→ **Text**:
Carbon capture, utilisation and storage (CCUS) is emerging as a critical lever in the power sector’s decarbonisation strategy. In the near term, retrofitting existing coal- and gas-based power plants with CCUS can significantly reduce their carbon footprint while preserving the economic value of installed assets. In the longer term, integrating CCUS with bioenergy offers the potential for negative emissions, helping offset residual emissions from hard-to-abate sectors and reducing the overall cost of achieving net zero.
Under the United Nations Framework Convention on Climate Change Paris Agreement, India has committed to reducing its carbon emission intensity by 30-35 per cent by 2030. Coal-based generation, responsible for around 62 per cent of national CO2 emissions in 2020 and projected to contribute about 54 per cent in 2030, will remain central to the energy mix in the medium term. This underscores the urgency of reducing the carbon intensity of thermal power through CCUS deployment. Efficient and scaled adoption of CCUS could lower India’s greenhouse gas emissions by 50-85 per cent by 2050, positioning it firmly on the path to net-zero CO2 emissions.

→ **Exercise description**:
Answer these questions using the passage on carbon capture above.
1. What does integrating CCUS with bioenergy offer the potential for?
2. By how much has India committed to reducing its carbon emission intensity by 2030?
3. What share of India's national CO2 emissions was coal-based generation responsible for in 2020?

→ **Extracted material**:

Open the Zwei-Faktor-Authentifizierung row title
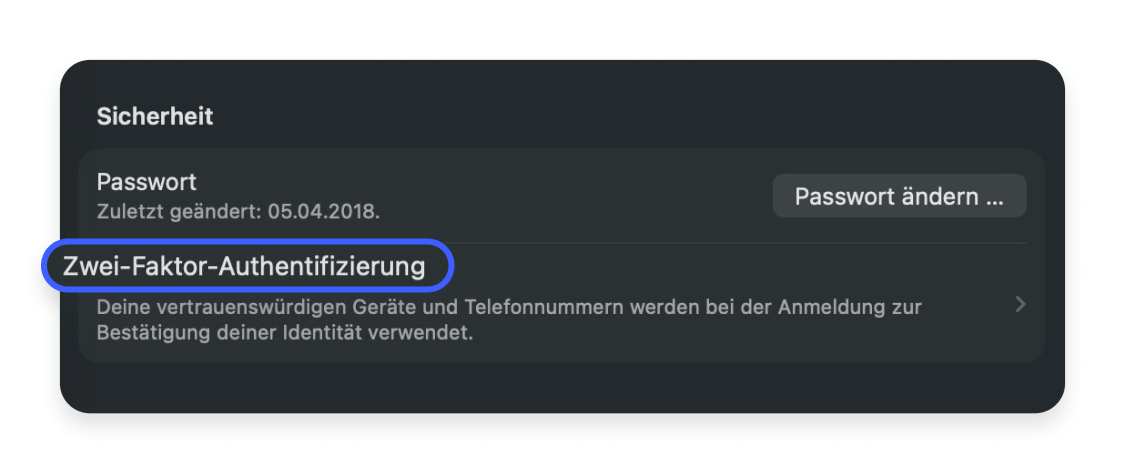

---

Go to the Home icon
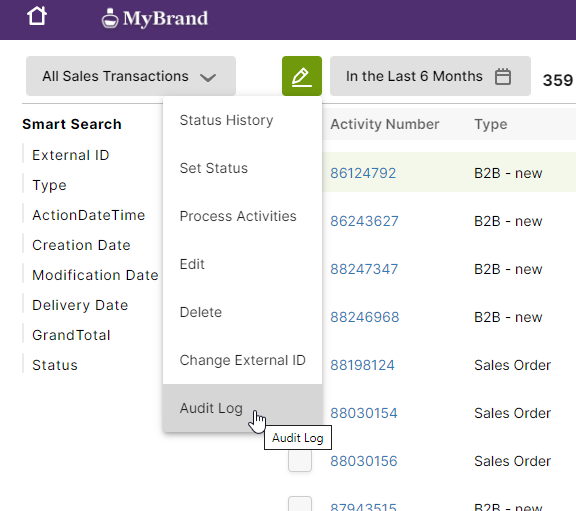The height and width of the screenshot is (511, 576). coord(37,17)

→ **Solved exercise**:
1. Negative emissions.
2. By 30-35 per cent.
3. Around 62 per cent.